The first step is to look to our past data to try to discover what makes a prospective client likely to purchase. Here are prospective clients, or *leads*, that we tried to sell to in the past.

| Attended College | Under Thirty | Borough   | Income | Customer |
| ---------------- | ------------ | --------- | ------ | :------: |
| ?                | Yes          | Manhattan | < 55   |    0     |
| Yes              | Yes          | Brooklyn  | < 55   |    0     |
| ?                | No           | Brooklyn  | < 55   |    1     |

As we can see, each row of our data represents the characteristics of a different lead.  

Let's zoom in on the first row in the table above.  We see that:

1. Whether the lead attended college is unknown
2. The lead is under 30
3. From Manhattan and
4. Makes under 55k
5. And did not become a customer

> The number `0` means that the lead did not become a customer.  The `1` means that she did.

We call each row of data an **observation** and the entire set of data above our **training data**.

The idea is to use these past observations to find a formula that will come close to predicting which future leads will become customers, and which will not.  

We'll eventually use more than three observations, but this is a fine place to start. 

> The first step in machine learning is to collect our **training data**.  Notice that for each **observation** in our training data, we have both the past inputs, as well as the past outcome that occurred.

### 2. Train an algorithm

Let's take another look at our data. 

| Attended College | Under Thirty | Borough   | Income | Customer |
| ---------------- | ------------ | --------- | ------ | :------: |
| ?                | Yes          | Manhattan | < 55   |    0     |
| Yes              | Yes          | Brooklyn  | < 55   |    0     |
| ?                | No           | Brooklyn  | < 55   |    1     |

Ok, so now really let's really imagine we are a sales person and we want to use past data to identify our ideal customers.  How would we do it?  One approach might be to look at the past data, and then go through each column to see if there's a characteristic that distinguishes customers from non-customers.

> Do you see any?  

Well `Under 30` appears to do the best.  Our first two leads who were under 30 *did not* become a customers, and our one lead over 30 *did* become a customer.

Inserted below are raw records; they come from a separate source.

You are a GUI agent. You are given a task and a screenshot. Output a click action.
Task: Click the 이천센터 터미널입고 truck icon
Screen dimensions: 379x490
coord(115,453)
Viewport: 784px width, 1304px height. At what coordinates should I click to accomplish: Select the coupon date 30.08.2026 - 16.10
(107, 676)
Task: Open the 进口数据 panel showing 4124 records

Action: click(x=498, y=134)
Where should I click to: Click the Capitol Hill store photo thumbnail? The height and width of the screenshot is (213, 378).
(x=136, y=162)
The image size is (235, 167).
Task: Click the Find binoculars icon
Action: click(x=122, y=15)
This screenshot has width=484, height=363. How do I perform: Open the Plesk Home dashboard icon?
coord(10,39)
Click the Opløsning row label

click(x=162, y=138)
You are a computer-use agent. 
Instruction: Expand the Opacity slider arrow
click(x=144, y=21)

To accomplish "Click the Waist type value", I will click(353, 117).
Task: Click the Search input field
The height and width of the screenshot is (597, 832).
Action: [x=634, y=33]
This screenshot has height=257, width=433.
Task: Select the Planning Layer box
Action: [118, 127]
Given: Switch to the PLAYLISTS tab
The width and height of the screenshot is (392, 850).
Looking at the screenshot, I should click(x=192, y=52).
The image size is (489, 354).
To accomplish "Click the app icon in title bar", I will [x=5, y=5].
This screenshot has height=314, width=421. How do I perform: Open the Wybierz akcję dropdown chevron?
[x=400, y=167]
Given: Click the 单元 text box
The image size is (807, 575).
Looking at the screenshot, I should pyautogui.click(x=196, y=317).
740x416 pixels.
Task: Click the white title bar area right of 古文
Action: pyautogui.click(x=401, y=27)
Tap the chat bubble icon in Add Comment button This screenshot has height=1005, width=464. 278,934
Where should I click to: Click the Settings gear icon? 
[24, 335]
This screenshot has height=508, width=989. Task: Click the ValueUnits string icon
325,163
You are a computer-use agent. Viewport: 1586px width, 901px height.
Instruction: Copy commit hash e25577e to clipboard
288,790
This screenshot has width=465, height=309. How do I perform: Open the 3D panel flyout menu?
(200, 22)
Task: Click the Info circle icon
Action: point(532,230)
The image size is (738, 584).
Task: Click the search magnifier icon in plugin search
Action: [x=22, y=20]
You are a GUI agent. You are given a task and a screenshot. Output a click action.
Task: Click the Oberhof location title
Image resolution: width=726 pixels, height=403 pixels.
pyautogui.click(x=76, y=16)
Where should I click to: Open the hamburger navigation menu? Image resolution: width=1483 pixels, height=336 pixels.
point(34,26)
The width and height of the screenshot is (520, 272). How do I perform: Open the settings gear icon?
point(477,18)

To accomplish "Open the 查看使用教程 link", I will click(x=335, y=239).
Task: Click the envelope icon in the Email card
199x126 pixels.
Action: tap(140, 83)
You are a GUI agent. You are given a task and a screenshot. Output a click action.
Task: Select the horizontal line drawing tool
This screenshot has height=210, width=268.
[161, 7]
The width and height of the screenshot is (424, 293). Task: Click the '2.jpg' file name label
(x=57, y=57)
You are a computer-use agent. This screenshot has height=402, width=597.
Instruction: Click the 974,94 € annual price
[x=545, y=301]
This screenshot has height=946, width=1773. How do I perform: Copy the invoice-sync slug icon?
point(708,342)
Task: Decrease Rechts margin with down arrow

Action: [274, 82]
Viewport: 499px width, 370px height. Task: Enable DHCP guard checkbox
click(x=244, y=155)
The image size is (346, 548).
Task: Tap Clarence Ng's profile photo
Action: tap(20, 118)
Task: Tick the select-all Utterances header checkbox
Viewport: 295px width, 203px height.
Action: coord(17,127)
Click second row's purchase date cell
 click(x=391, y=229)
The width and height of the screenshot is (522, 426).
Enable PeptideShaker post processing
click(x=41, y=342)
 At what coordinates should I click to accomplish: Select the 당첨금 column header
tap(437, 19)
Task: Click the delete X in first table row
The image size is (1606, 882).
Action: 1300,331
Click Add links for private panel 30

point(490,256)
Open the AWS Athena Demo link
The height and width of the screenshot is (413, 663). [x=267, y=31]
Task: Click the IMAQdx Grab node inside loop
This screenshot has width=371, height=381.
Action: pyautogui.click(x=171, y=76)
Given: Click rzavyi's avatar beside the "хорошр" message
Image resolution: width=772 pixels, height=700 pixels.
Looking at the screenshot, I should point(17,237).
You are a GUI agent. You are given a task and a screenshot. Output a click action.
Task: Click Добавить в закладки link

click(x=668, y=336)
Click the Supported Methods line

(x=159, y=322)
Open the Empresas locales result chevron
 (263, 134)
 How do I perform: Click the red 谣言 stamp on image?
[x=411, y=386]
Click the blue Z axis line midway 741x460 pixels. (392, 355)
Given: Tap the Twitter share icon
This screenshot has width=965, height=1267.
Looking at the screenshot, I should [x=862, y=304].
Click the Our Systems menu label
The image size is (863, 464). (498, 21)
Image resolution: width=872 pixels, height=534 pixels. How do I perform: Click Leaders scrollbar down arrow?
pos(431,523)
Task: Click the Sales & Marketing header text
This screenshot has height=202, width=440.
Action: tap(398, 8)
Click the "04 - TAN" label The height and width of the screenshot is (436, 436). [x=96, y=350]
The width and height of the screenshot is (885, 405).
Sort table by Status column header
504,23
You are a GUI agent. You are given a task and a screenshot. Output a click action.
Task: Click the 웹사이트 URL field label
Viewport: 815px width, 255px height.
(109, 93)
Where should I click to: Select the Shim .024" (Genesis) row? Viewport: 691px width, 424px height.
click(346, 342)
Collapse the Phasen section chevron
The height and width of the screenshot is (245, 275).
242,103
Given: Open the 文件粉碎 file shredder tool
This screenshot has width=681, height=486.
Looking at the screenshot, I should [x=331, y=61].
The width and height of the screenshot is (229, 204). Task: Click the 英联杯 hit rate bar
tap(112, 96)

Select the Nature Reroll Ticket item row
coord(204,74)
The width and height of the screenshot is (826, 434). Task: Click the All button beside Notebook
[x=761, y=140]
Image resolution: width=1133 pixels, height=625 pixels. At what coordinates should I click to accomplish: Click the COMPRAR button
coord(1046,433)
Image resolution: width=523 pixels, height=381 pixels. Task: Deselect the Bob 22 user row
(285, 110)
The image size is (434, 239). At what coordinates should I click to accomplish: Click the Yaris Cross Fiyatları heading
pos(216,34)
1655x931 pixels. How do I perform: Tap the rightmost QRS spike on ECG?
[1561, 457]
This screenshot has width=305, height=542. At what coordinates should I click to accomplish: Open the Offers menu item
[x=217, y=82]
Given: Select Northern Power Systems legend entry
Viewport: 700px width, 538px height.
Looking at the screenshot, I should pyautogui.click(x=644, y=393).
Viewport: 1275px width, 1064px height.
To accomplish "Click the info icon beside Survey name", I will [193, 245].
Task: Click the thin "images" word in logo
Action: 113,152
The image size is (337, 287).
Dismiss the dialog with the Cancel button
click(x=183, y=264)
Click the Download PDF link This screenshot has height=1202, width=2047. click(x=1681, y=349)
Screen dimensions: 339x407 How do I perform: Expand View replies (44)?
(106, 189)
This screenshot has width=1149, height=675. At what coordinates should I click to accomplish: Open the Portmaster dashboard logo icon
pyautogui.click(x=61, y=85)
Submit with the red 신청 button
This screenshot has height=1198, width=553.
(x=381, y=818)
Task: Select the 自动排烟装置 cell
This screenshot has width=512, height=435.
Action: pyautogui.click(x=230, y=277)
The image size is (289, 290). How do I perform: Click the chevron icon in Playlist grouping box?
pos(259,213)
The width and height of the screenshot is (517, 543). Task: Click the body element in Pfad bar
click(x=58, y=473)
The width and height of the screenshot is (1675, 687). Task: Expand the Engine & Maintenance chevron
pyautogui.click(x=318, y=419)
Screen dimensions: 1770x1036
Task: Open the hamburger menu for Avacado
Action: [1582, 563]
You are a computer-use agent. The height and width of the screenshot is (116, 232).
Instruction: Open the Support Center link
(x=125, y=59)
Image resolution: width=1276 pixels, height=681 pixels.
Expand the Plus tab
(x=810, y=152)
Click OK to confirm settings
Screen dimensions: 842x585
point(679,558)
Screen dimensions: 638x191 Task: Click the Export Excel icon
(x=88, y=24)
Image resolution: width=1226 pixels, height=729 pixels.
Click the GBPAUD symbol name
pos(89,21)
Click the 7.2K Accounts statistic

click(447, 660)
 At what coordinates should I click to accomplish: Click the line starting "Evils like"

Believe it or not, this is how a decision tree is trained.  It starts by looking for the columns that best split the data.  But we'll come back to that later.

The broader point for now is that we saw how we can *train* a machine learning algorithm.

> In **training** our machine learning algorithm looks at past observations to discover a pattern that can be used to predict the outcomes of these observations.  It can then apply that same logic to predict the outcomes of future data.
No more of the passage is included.